Work to do
Turn every line of the data below into a JSON list of strings, one string per line, and skip any blank lines.

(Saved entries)
begin
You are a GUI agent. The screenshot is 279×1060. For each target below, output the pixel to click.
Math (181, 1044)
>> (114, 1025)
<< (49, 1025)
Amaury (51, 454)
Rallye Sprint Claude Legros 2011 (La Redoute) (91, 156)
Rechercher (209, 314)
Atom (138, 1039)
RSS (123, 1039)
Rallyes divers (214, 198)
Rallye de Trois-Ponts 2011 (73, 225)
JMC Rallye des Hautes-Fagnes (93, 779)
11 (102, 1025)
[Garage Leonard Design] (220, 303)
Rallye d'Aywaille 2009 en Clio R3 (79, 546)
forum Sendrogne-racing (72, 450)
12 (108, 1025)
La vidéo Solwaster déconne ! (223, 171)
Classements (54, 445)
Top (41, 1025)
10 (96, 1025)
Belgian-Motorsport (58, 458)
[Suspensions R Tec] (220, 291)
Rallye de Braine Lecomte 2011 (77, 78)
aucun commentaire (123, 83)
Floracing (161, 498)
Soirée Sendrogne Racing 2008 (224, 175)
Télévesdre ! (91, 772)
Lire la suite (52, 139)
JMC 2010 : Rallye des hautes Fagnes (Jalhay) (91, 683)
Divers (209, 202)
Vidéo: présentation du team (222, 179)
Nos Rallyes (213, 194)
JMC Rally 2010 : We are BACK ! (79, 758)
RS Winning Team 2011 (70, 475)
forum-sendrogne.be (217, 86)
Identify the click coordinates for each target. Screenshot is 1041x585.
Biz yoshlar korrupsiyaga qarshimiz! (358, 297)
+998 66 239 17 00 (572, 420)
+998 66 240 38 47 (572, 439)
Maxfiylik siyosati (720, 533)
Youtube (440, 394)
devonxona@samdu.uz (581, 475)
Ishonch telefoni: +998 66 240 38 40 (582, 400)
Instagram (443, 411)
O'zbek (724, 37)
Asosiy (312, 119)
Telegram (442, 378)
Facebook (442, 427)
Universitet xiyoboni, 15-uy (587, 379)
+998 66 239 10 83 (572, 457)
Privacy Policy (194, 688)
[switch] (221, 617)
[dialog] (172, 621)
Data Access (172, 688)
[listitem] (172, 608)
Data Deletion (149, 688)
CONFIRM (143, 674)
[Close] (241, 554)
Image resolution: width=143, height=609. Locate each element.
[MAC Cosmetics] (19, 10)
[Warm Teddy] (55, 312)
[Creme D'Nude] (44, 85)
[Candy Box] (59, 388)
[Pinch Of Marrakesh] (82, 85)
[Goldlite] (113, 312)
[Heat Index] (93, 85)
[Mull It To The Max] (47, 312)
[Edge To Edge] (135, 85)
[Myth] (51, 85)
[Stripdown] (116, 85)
end
Final result
[
  "You are a GUI agent. The screenshot is 279×1060. For each target below, output the pixel to click.",
  "Math (181, 1044)",
  ">> (114, 1025)",
  "<< (49, 1025)",
  "Amaury (51, 454)",
  "Rallye Sprint Claude Legros 2011 (La Redoute) (91, 156)",
  "Rechercher (209, 314)",
  "Atom (138, 1039)",
  "RSS (123, 1039)",
  "Rallyes divers (214, 198)",
  "Rallye de Trois-Ponts 2011 (73, 225)",
  "JMC Rallye des Hautes-Fagnes (93, 779)",
  "11 (102, 1025)",
  "[Garage Leonard Design] (220, 303)",
  "Rallye d'Aywaille 2009 en Clio R3 (79, 546)",
  "forum Sendrogne-racing (72, 450)",
  "12 (108, 1025)",
  "La vidéo Solwaster déconne ! (223, 171)",
  "Classements (54, 445)",
  "Top (41, 1025)",
  "10 (96, 1025)",
  "Belgian-Motorsport (58, 458)",
  "[Suspensions R Tec] (220, 291)",
  "Rallye de Braine Lecomte 2011 (77, 78)",
  "aucun commentaire (123, 83)",
  "Floracing (161, 498)",
  "Soirée Sendrogne Racing 2008 (224, 175)",
  "Télévesdre ! (91, 772)",
  "Lire la suite (52, 139)",
  "JMC 2010 : Rallye des hautes Fagnes (Jalhay) (91, 683)",
  "Divers (209, 202)",
  "Vidéo: présentation du team (222, 179)",
  "Nos Rallyes (213, 194)",
  "JMC Rally 2010 : We are BACK ! (79, 758)",
  "RS Winning Team 2011 (70, 475)",
  "forum-sendrogne.be (217, 86)",
  "Identify the click coordinates for each target. Screenshot is 1041x585.",
  "Biz yoshlar korrupsiyaga qarshimiz! (358, 297)",
  "+998 66 239 17 00 (572, 420)",
  "+998 66 240 38 47 (572, 439)",
  "Maxfiylik siyosati (720, 533)",
  "Youtube (440, 394)",
  "devonxona@samdu.uz (581, 475)",
  "Ishonch telefoni: +998 66 240 38 40 (582, 400)",
  "Instagram (443, 411)",
  "O'zbek (724, 37)",
  "Asosiy (312, 119)",
  "Telegram (442, 378)",
  "Facebook (442, 427)",
  "Universitet xiyoboni, 15-uy (587, 379)",
  "+998 66 239 10 83 (572, 457)",
  "Privacy Policy (194, 688)",
  "[switch] (221, 617)",
  "[dialog] (172, 621)",
  "Data Access (172, 688)",
  "[listitem] (172, 608)",
  "Data Deletion (149, 688)",
  "CONFIRM (143, 674)",
  "[Close] (241, 554)",
  "Image resolution: width=143, height=609. Locate each element.",
  "[MAC Cosmetics] (19, 10)",
  "[Warm Teddy] (55, 312)",
  "[Creme D'Nude] (44, 85)",
  "[Candy Box] (59, 388)",
  "[Pinch Of Marrakesh] (82, 85)",
  "[Goldlite] (113, 312)",
  "[Heat Index] (93, 85)",
  "[Mull It To The Max] (47, 312)",
  "[Edge To Edge] (135, 85)",
  "[Myth] (51, 85)",
  "[Stripdown] (116, 85)"
]